Echoes of a 1997 financial scandal reverberated in a Jaipur court as Alok Agarwal was handed a seven-year prison sentence and Rs 5 lakh fine by ACJM (SPE Cases) on February 26, 2026. The CBI’s dogged pursuit in this Vijaya Bank fraud, causing Rs 5 crore damage, exemplifies how persistence cracks even the toughest cases.
The scam surfaced via CBI intel on November 21, 1997, implicating bank insiders S.R. Lalwani and M.R. Shetty alongside directors S.S. Sharma and S.M. Agarwal. Their modus operandi? A conspiracy of sham company deals, where loans flowed for imaginary goods, funneled through proxies and cashed out by staff.

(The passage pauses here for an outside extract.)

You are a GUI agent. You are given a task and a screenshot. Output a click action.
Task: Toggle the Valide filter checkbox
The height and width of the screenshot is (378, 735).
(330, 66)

Precisely Rs 4,99,71,944 vanished into private pockets. Post-probe, charge sheets targeted S.M. and Arun Agarwal in 2001, looping in Alok by 2002. The trial’s marathon run ended S.M.’s chapter with his 2016 demise and freed Arun sans proof, but nailed Alok with compelling CBI evidence.
Beyond punishment, this verdict spotlights systemic safeguards against fraud. It honors the agency’s role in safeguarding public money, urging banks to tighten oversight. As India battles economic crimes, such triumphs fortify the fight, ensuring perpetrators reckon with consequences regardless of time passed.